▸ **Texto citado**
....

[go: up one dir, main page]

 Nota: Para outros significados, veja Caipora (desambiguação).

Caipora ou caapora é uma entidade da mitologia tupi-guarani. A palavra “caipora” vem do tupi ka'a, mato, e pora, habitante, termos que em relação genitiva significam "habitante do mato".[1][2] No folclore brasileiro, é representada como uma pequena indígena, ágil e nua. De acordo com a crença indígena, ela pode dar azar a quem a encontra ou vê. A exemplo do curupira, a caipora é protetora da floresta.[3][4][5][6]

Representação artística do caipora montado em um cateto

Habitante das florestas, reina sobre todos os animais e ela destrói os caçadores que não cumprem o acordo de caça feito com ela.[7] Seu corpo é todo coberto por pelos. Ela vive montada numa espécie de peccarideo (queixada ou cateto) e ela carrega uma vara. Prima do Curupira, protege os animais da floresta. Os índios acreditavam que a Caipora temesse a claridade, por isso protegiam-se dele andando com tições acesos durante a noite. A Caipora é considerado em algumas partes do Brasil como canibal, ou seja, dizem que come quem ela vê caçando, até mesmo um pequeno inseto.

....

▸ **Tarefas propostas**
1/ Segundo o texto sobre a caipora, qual é o significado da palavra "caipora" na sua origem tupi?
2/ Reproduza o trecho do texto sobre a caipora a partir das palavras "Representação artística do", parando logo depois de "um pequeno inseto.".
3/ Indique se cada afirmação abaixo concorda com o texto sobre a caipora, respondendo sim ou não e citando as palavras do texto que decidem a questão.
(a) A caipora anda montada num tipo de peccarideo e leva uma vara.
(b) Os índios acreditavam que a caipora gostava da claridade.
(c) A caipora é prima do curupira.

▸ **Material de base**
....

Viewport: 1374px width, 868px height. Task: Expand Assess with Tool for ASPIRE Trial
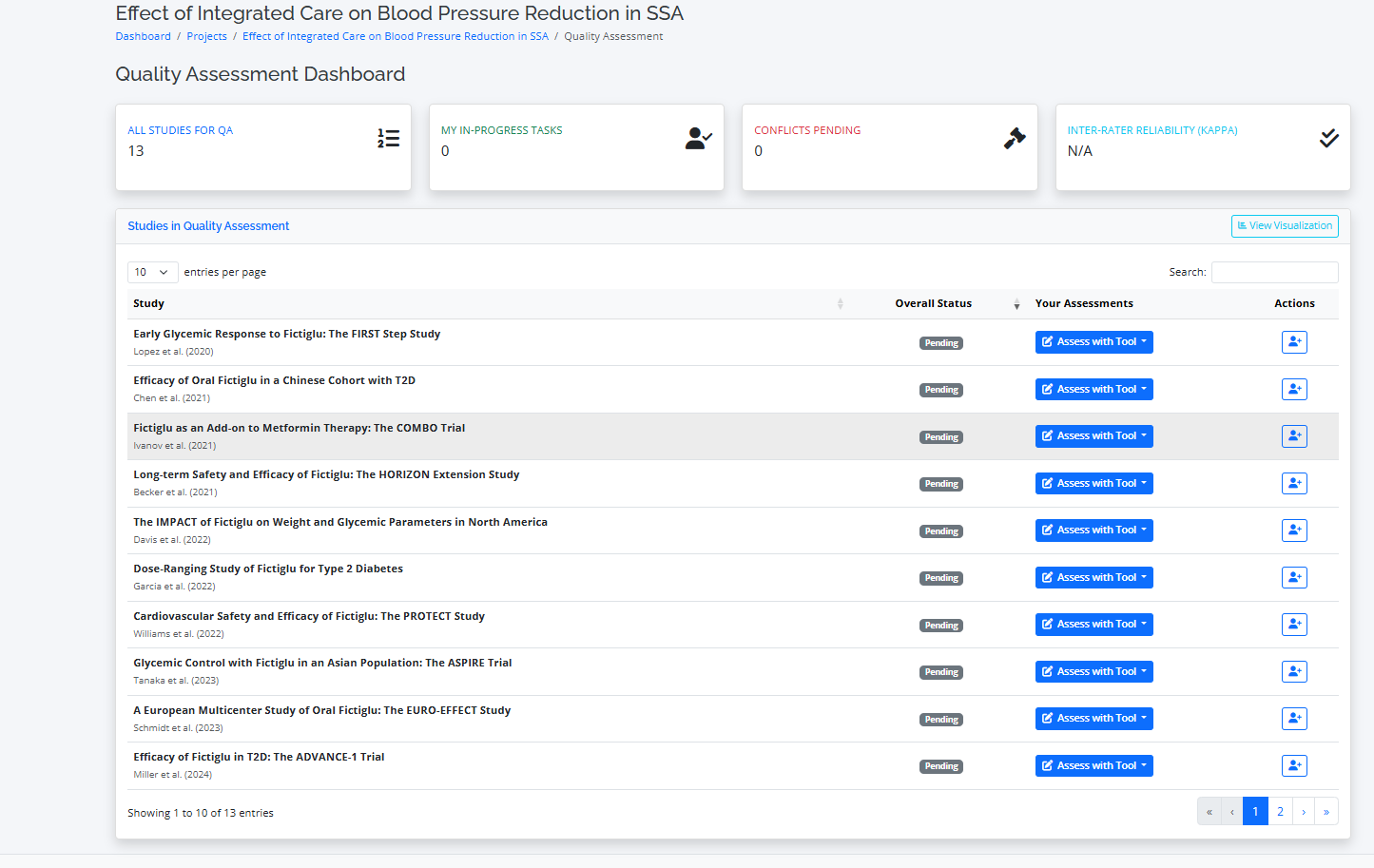coord(1093,671)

....

▸ **Respostas desenvolvidas**
1/ Significa "habitante do mato".

2/
Representação artística do caipora montado em um cateto

Habitante das florestas, reina sobre todos os animais e ela destrói os caçadores que não cumprem o acordo de caça feito com ela.[7] Seu corpo é todo coberto por pelos. Ela vive montada numa espécie de peccarideo (queixada ou cateto) e ela carrega uma vara. Prima do Curupira, protege os animais da floresta. Os índios acreditavam que a Caipora temesse a claridade, por isso protegiam-se dele andando com tições acesos durante a noite. A Caipora é considerado em algumas partes do Brasil como canibal, ou seja, dizem que come quem ela vê caçando, até mesmo um pequeno inseto.

3/
(a) Sim: "Ela vive montada numa espécie de peccarideo (queixada ou cateto) e ela carrega uma vara."
(b) Não: "Os índios acreditavam que a Caipora temesse a claridade"
(c) Sim: "Prima do Curupira, protege os animais da floresta."